Last weekend, delegates to the Conservative Party of Canada policy convention defeated a motion that acknowledged climate change as real. It was embarrassing for leader Erin O’Toole, who has been pushing the party to improve its image and broaden its appeal.

You would think such a motion would have been a no-brainer, You can debate the cause, the long term effects, and whether the current trends will reverse themselves, but there is no doubt our climate isn’t what it was 50 years ago.

You could even debate whether the changes are good or bad, natural or un-natural, but the science is pretty clear – there have been changes. Party members know that.

So why would a group of politically active people who want to win an election choose to look rather foolish on a major policy issue? Why would they allow themselves to be painted as completely out of touch with reality? Was it more than climate change skepticism?

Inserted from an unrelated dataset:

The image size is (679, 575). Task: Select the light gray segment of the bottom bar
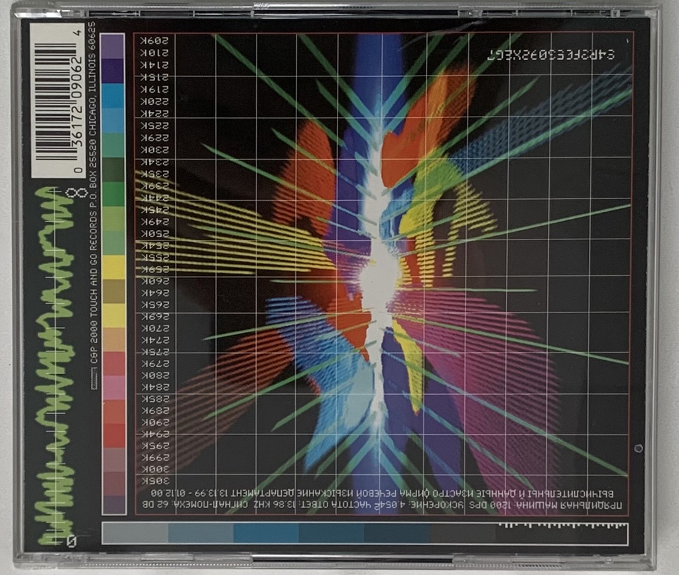coord(135,533)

They wanted to send a message to party leadership, and the climate change motion was the best option. Embarrassing the leader was the point.

Erin O’Toole will set party policy going into the next election, and he is adamant that the official word is that climate change is real, and Conservatives must come up with a plan to address it, a better plan than has been on offer so far. The defeat of the motion is meaningless.

It does show though that party members are deeply concerned with the top-down approach to policy in recent years. This was their only chance to send a message – though it is doubtful the leadership heard it.

There is a widespread belief (and with i think a certain amount of evidence) that policies debated at this convention were hand-picked by the leadership, with the intent to avoid anything controversial. Which explains why there were no motions on pro-life issues, not even something like selective sex abortion. (Feminist pro-choicers struggle with that one. They support unrestricted abortion, but in some communities it is females who are aborted, which offends their feminist sensibilities.)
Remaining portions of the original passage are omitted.